Manufacturing, unsurprisingly, remains most vulnerable to disruption by non-human work. Thomas said food service, accommodation (think hotels), warehousing and transportation follow.

“Robots can make burgers. You can self check-into hotels using kiosks. In a lot of restaurants you are going to start ordering meals using iPads,” he said. “You are going to see more autonomous vehicles in defined settings with predictable physical layouts, a warehouse for example. We also think the next impact here is long-haul trucking.”

All of that has been predicted. So to has the potential for artificial intelligence to become central to accounting, mortgage underwriting, and other financial services. Yet the question of how humans will remain relevant next to their new artificially intelligent, robotic co-workers remains largely unanswered.

Seeing the ones and zeros on the wall, and pivoting to a STEM (Science, technology, engineering and math) career is one way to go. Another is to become highly-skilled in things computers can’t do, i.e. jobs that require social and emotional skills, Thomas said. Psychiatrists, chief executives, legislators, and teachers are among the professions he expects to hold out the longest against digital disruption.

Humans, he said, should borrow from the computer’s playbook. Meaning workers will be in and out of academic institutions to continuously upgrade their skills, just like how computers update software throughout their lifecycle.
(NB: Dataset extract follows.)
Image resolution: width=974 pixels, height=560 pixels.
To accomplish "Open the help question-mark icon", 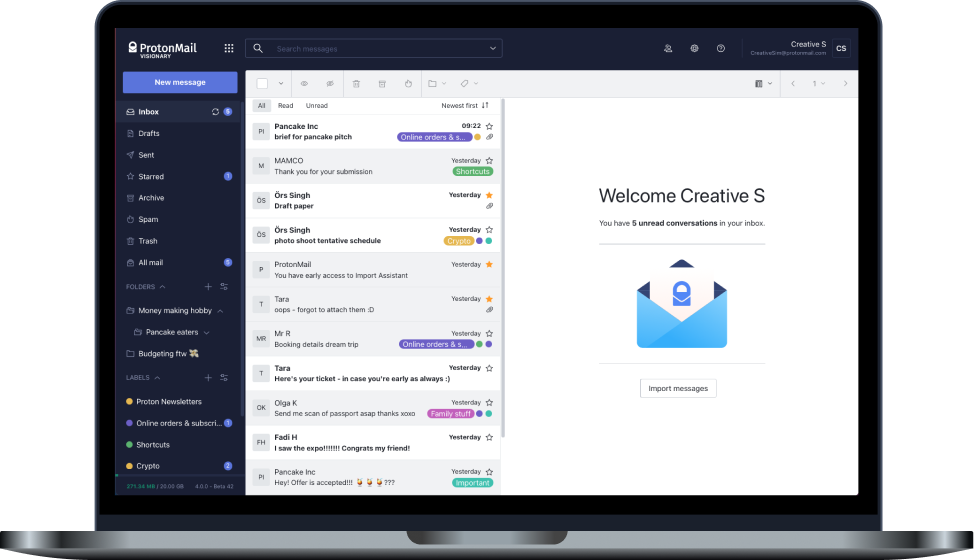I will pyautogui.click(x=721, y=48).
“The model of where students educate themselves for the first 20 years of life, and go off and work for many decades, that is no longer going to happen,” he said. “You study a bit. You go out and work. You study a bit. You go out and work.”

Some institutions are already embracing the trend. The University of Michigan Ross School of Business MBA program waives its program costs for alumni looking to return and upgrade their skills. Thomas said Stanford University has talked about offering a 10-year long bachelor’s education.
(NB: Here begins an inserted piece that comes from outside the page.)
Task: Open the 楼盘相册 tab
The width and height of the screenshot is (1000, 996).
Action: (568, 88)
Large-scale human workforce transformation efforts are also underway at some forward-thinking major corporations.

Germany-based software giant SAP SA (SAP) is said to be repositioning a third of its workforce to machine learning and cloud computing roles by offering select employees a six-month training program.

AT&T (T) is taking a more hands-off approach. In 2013, the company discovered that 100,000 of its 240,000 workers were in roles it probably wouldn’t need in a decade. The century-old phone firm decided to foot tuition bills for any employee looking to upgrade their skills as part of its massive talent overhaul, referred to at the company as Workforce 2020.

At the government level, Thomas said Scandinavian nations are leading way with job security councils to help those who have been automated out of work. The Swedish government, for example, collects a tax from large employers to pay for a privately-owned council focused on skills testing, training programs, and job hunting.

“What we found is 85 per cent of the unemployed or recently laid off workers found their jobs within a year,” Thomas said.

“It’s going to be a large-scale transformation for everyone. All of us are going to have to change a little bit.”